Appellant was convicted on a charge of driving while intoxicated and assessed a penalty of $500 fine and two years in jail.
The statement of facts in this case cannot be considered because it is not signed by the judge of the trial court. In the absence of a statement of facts we are unable to appraise the questions presented.
The judgment of the trial court is affirmed.
On Motion for Rehearing
The offense is driving while intoxicated; the penalty, two years in jail and a fine of $500.
On original submission this case was affirmed because of a defect in the record. This omission has now been cured to our satisfaction.

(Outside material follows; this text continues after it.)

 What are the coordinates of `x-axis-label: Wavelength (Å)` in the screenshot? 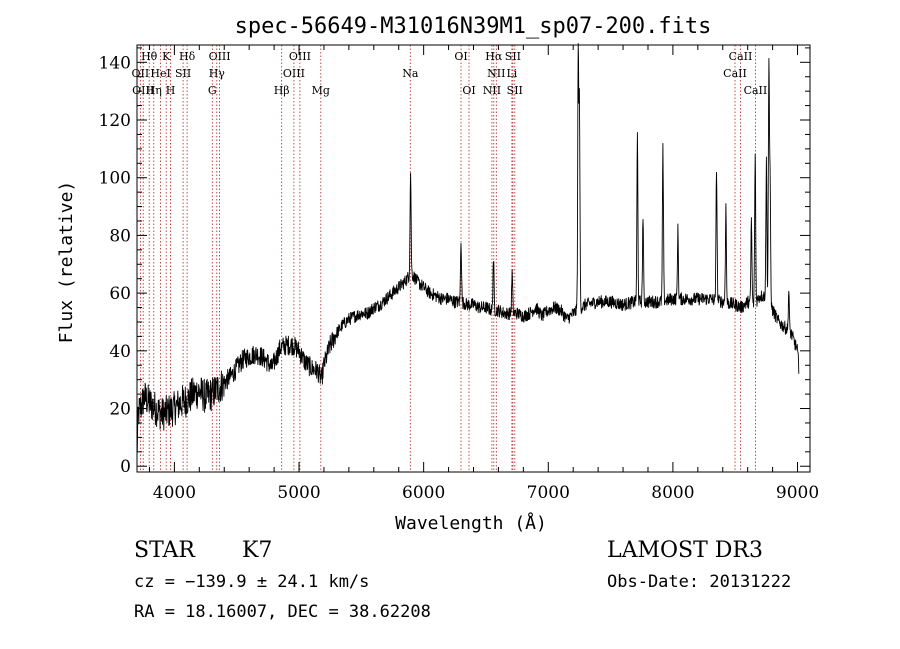 It's located at (471, 523).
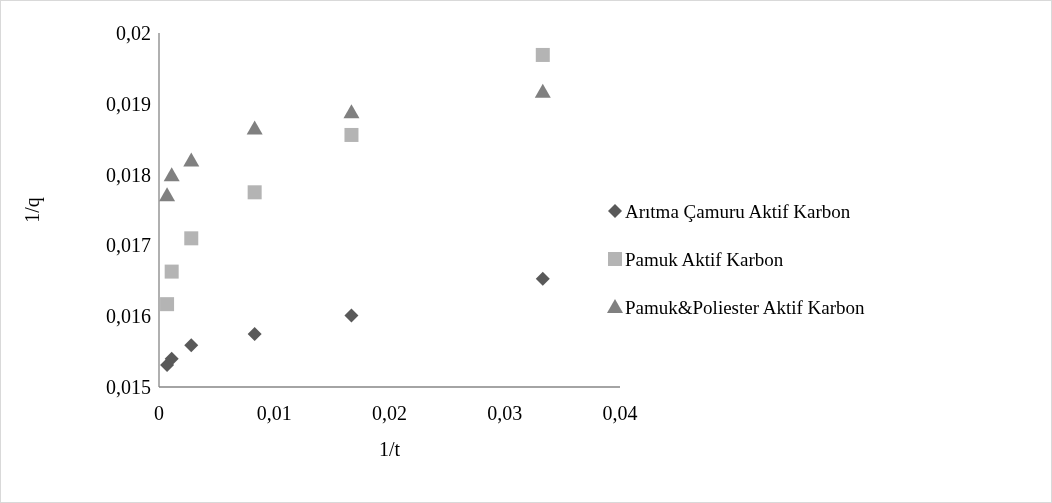 The width and height of the screenshot is (1052, 503). What do you see at coordinates (746, 307) in the screenshot?
I see `legend-label: Pamuk&Poliester Aktif Karbon` at bounding box center [746, 307].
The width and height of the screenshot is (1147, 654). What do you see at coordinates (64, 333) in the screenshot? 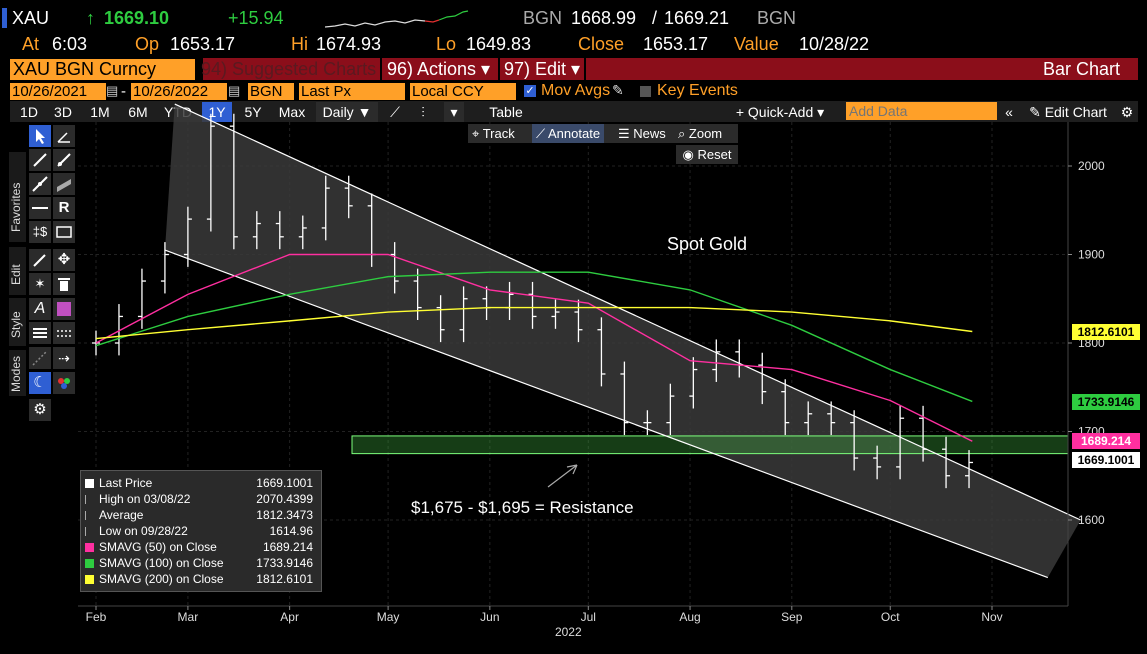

The only matter presented for review is the alleged error of the trial court in failing to grant a new trial upon newly discovered evidence. This case presents a unique situation in that on the original trial appellant did not avail himself of a jury, and the judge was the trier of the facts as well as the law. The same judge heard the evidence on the motion for new trial. Having failed to grant the same, it follows that he did not believe that the testimony of the newly discovered witness would have changed the result. At the original trial, the State offered the arresting officer, who testified that he arrived at the scene of the wreck and there found the appellant lying near his automobile which had collided with another automobile, resulting in the death of three of the occupants of the second vehicle. He further testified that the appellant was intoxicated and admitted that he was driving his car at the time of the collision and that he had been drinking a quantity of whiskey. The officer further stated that he then carried the appellant to the hospital, duly warned him, secured his consent to the taking of a blood test, and that the same was taken. The blood specimen was properly traced by State witnesses, and it was shown to have contained 2.8 milligrams of alcohol per cubic centimeter. It was further testified to without contradiction by a chemist of the Department of Public Safety that 1.5 milligrams of alcohol per cubic centimeter in his blood would create a condition of intoxication in any person.
The newly discovered witness testified on the motion for new trial that he came upon the scene of the wreck before the arrival of the officer, that he pulled the appellant out of his automobile and did not smell intoxicants on his breath.
In order to determine whether or not the trial court abused his discretion in denying the motion for new trial, we arrive ultimately at the question of whether or not this new evidence, in view of the other evidence in the case, would probably have brought about a different result. In the case at bar we feel that the evidence on behalf of the State was so persuasive of the defendant's guilt, as measured up against the newly discovered evidence, that the Court was warranted in finding that its submission on a new trial would not have brought about a different result.
The motion for rehearing is overruled.